> _EXERCISE BRIEF_
Nothing but the lines from the top of the following entries through the line with "Give today (695, 52)" should be printed, exactly as they are.
* * * * *
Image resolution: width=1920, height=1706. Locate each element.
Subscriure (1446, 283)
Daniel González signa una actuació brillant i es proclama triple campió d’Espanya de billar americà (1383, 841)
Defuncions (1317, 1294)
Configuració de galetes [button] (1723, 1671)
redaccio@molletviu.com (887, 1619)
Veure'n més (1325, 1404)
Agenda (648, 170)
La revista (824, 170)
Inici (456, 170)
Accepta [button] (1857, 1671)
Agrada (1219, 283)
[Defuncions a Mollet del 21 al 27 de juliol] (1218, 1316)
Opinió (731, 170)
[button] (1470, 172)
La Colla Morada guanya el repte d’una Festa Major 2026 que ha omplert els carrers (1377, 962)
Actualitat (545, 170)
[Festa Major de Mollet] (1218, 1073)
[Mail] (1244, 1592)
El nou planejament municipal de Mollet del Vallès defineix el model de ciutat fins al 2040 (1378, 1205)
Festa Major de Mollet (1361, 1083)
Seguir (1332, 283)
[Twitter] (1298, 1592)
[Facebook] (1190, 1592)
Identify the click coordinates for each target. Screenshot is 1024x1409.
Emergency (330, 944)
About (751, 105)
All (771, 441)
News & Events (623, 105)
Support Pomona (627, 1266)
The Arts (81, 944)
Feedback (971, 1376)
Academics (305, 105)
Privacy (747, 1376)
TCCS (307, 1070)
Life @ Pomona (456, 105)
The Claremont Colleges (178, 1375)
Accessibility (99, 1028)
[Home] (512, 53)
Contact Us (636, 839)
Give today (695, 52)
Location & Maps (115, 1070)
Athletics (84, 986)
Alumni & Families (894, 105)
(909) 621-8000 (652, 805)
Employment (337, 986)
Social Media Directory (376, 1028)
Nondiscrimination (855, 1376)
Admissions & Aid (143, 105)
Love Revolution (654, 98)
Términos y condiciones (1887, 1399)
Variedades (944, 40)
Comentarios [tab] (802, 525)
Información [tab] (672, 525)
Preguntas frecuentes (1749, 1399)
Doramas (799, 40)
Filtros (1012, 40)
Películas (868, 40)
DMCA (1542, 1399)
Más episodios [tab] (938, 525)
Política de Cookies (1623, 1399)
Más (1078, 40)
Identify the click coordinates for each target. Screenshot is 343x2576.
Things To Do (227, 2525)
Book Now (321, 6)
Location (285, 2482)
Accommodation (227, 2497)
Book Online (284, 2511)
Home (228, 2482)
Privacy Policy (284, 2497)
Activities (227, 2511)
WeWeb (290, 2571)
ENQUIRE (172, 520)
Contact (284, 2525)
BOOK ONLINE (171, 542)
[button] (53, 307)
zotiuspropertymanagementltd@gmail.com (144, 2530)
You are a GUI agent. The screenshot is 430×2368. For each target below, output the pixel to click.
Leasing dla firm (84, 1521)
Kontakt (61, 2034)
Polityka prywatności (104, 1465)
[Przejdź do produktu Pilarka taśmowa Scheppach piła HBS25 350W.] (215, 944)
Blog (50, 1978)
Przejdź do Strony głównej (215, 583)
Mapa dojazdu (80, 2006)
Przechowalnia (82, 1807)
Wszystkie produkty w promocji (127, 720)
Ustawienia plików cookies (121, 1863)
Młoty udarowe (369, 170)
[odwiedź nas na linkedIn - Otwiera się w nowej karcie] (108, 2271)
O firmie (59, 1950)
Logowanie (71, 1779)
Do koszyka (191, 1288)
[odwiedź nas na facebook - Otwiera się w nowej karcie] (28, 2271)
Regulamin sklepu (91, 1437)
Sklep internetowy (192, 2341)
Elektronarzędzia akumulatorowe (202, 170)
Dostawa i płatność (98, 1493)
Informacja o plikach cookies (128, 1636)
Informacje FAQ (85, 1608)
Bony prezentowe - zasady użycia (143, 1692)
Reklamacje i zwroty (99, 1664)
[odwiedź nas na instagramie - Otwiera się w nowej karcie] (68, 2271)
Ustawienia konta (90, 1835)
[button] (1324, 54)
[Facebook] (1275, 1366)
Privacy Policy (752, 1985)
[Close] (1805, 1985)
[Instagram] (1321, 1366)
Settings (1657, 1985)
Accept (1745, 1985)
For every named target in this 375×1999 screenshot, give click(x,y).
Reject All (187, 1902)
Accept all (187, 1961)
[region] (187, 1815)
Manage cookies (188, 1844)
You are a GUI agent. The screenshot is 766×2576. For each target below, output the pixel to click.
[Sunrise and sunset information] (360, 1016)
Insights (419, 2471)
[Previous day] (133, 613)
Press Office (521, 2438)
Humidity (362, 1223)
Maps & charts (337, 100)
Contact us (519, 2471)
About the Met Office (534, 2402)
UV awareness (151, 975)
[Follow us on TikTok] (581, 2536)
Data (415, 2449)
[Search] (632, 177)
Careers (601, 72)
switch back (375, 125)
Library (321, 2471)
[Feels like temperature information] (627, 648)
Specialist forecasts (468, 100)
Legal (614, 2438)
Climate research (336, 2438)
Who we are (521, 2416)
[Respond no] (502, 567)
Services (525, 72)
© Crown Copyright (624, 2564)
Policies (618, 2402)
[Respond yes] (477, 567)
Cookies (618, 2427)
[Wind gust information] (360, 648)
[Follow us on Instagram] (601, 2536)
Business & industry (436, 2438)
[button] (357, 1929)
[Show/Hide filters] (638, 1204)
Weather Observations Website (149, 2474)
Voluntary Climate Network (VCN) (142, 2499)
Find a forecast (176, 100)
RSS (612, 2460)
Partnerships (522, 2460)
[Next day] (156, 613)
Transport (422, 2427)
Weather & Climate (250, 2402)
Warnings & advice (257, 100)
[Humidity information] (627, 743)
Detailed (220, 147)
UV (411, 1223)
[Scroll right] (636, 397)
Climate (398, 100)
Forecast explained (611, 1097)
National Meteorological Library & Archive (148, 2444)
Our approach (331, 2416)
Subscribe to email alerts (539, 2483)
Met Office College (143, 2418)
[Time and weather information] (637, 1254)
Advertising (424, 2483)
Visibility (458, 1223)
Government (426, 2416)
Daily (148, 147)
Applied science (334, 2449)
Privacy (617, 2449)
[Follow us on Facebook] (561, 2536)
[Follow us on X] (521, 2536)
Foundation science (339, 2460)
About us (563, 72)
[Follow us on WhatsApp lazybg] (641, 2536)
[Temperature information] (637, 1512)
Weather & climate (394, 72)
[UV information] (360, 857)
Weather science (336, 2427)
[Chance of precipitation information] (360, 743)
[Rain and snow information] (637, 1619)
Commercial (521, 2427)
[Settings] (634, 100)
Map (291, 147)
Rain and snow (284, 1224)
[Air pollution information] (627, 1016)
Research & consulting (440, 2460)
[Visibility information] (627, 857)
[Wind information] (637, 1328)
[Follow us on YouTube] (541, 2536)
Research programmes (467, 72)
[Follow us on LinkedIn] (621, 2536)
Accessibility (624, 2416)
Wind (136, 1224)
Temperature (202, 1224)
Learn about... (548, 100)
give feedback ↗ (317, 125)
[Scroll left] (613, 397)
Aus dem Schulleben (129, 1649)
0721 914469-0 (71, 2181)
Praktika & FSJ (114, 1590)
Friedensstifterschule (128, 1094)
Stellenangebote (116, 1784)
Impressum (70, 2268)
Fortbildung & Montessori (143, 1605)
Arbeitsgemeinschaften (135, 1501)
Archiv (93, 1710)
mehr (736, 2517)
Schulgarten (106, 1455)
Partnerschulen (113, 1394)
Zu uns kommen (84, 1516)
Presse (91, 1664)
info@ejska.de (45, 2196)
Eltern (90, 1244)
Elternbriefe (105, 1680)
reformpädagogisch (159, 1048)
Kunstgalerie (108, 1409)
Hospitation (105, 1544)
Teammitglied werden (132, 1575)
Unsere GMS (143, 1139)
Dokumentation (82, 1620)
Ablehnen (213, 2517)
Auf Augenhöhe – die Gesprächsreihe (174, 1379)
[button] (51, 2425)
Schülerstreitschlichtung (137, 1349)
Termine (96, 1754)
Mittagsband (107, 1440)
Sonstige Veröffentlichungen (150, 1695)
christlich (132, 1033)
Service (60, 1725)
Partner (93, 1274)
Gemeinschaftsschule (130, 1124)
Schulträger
* * * * *
> _FINISHED TASK_
Image resolution: width=1920, height=1706. Locate each element.
Subscriure (1446, 283)
Daniel González signa una actuació brillant i es proclama triple campió d’Espanya de billar americà (1383, 841)
Defuncions (1317, 1294)
Configuració de galetes [button] (1723, 1671)
redaccio@molletviu.com (887, 1619)
Veure'n més (1325, 1404)
Agenda (648, 170)
La revista (824, 170)
Inici (456, 170)
Accepta [button] (1857, 1671)
Agrada (1219, 283)
[Defuncions a Mollet del 21 al 27 de juliol] (1218, 1316)
Opinió (731, 170)
[button] (1470, 172)
La Colla Morada guanya el repte d’una Festa Major 2026 que ha omplert els carrers (1377, 962)
Actualitat (545, 170)
[Festa Major de Mollet] (1218, 1073)
[Mail] (1244, 1592)
El nou planejament municipal de Mollet del Vallès defineix el model de ciutat fins al 2040 (1378, 1205)
Festa Major de Mollet (1361, 1083)
Seguir (1332, 283)
[Twitter] (1298, 1592)
[Facebook] (1190, 1592)
Identify the click coordinates for each target. Screenshot is 1024x1409.
Emergency (330, 944)
About (751, 105)
All (771, 441)
News & Events (623, 105)
Support Pomona (627, 1266)
The Arts (81, 944)
Feedback (971, 1376)
Academics (305, 105)
Privacy (747, 1376)
TCCS (307, 1070)
Life @ Pomona (456, 105)
The Claremont Colleges (178, 1375)
Accessibility (99, 1028)
[Home] (512, 53)
Contact Us (636, 839)
Give today (695, 52)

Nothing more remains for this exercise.